Bis Andreas Schweiger kam. Und in seiner Doktorarbeit zeigte: Der saure Regen wirkt bis heute nach – und hat das Ökosystem im Fichtelgebirge und im Frankenwald dauerhaft verändert. Drei Jahre lang hat der Geowissenschaftler für diese Erkenntnis gearbeitet, nahm jeden Monat Proben von über 100 Quellen, bestimmte ihren pH-Wert und verglich ihn mit Daten, die der Lehrstuhl für Biogeografie seit 25 Jahren gesammelt hat.

Andreas Schweiger hat eine Mission

Schweiger liebt, was er tut. Seit er sich mit 17 Jahren ein Buch zur Bestimmung von Pflanzen kaufte, hat er eine Mission: „Ich will unsere Ökosysteme verstehen“, sagt der 32-Jährige. Dank seiner Forschung ist er nun einen Schritt weiter. Wie das Ökosystem im Fichtelgebirge zu dem wurde, was es ist, weiß er nun ziemlich genau.

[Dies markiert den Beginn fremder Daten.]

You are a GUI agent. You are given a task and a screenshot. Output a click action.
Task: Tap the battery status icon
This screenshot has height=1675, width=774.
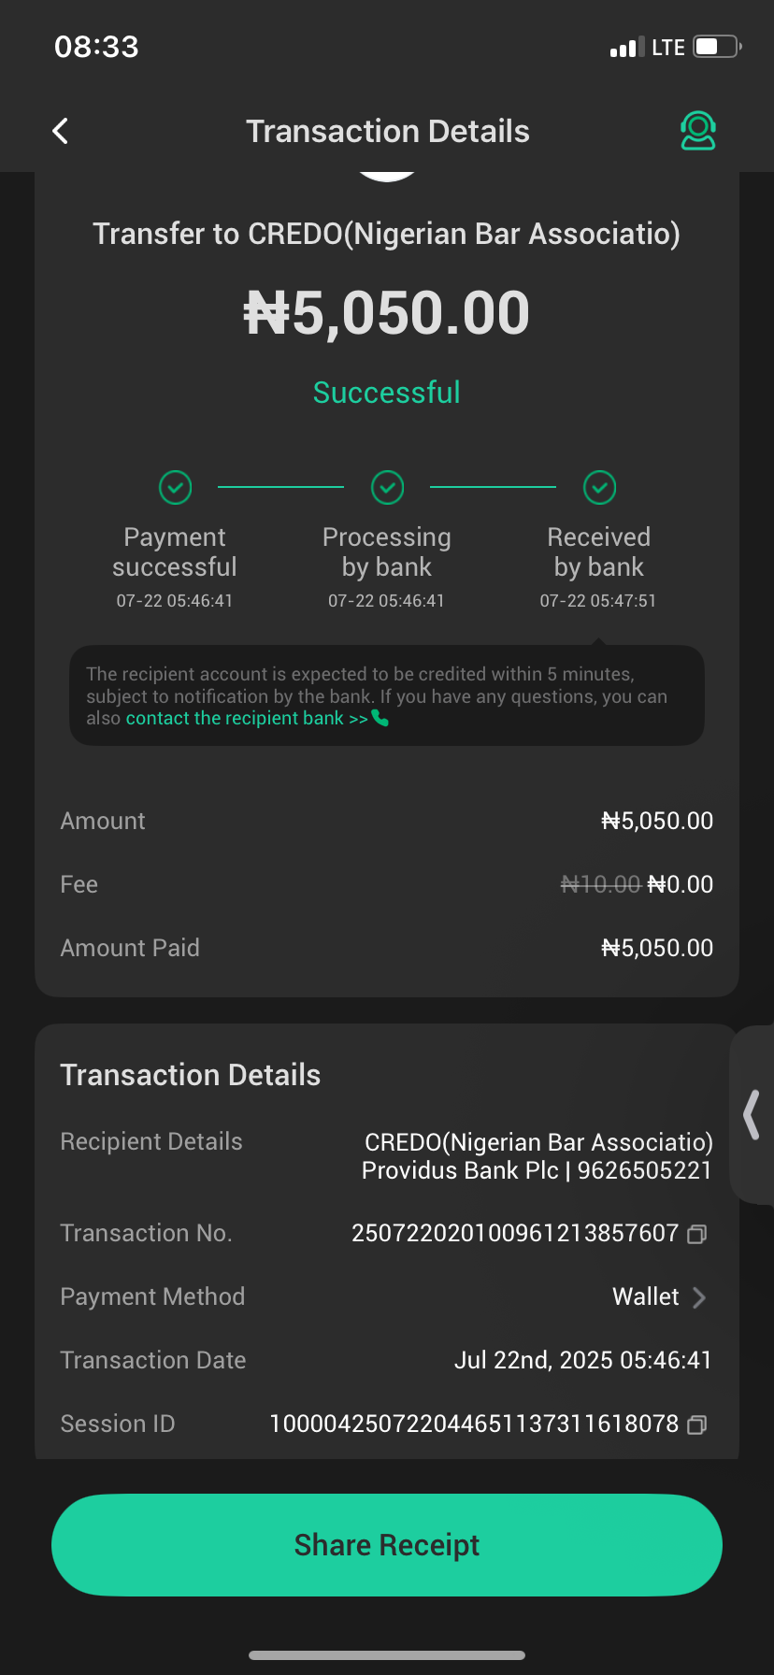(716, 47)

Mit dem sauren Regen kam damals die Schwefelsäure in den Boden. Schwefelsäure-Teilchen binden sich stärker an Bodenpartikel als andere Teilchen. Sie machten den Boden sauer. Und sie verdrängten die Nährstoffe, die vorher im Boden gebunden waren. Noch schlimmer: Auch angelagerte Schwermetalle wie Aluminium wurden frei. Pflanzen nahmen die Aluminiumteilchen auf – und mussten plötzlich ums Überleben kämpfen. Denn Aluminium ist ein starkes Zellgift.

Das Fichtelgebirge vergisst nicht

Das „ökologische Gedächtnis“ des Fichtelgebirges und des Frankenwaldes habe diese Katastrohe nie vergessen, sagt Schweiger. Im Gegenteil: Heute verstärke sie die Auswirkungen des Klimawandels. „Das ist wie bei einem kranken Patienten. Wenn er geschwächt ist, ist er anfälliger für andere Erreger.“ Erreger wie Trockenperioden im Sommer oder Streusalz im Winter.

Denn Trockenperioden verstärken die Übersäuerung der Böden. Und bei zu viel Streusalz im Wasser gehen noch mehr Nährstoffe buchstäblich den Bach runter. „Das hat dazu geführt, dass sich die Artenzusammensetzung in den Quellgebieten signifikant geändert hat“, sagt Schweiger. Statt der empfindlichen Milzkräuter wächst dort nun zum Beispiel vermehrt robustes Torfmoos, dessen Stoffwechsel die Böden noch stärker versauern lässt. „Wenn wir beurteilen wollen, wie der Klimawandel Ökosysteme verändert, müssen wir also immer ihre Geschichte mitdenken“, sagt Schweiger.  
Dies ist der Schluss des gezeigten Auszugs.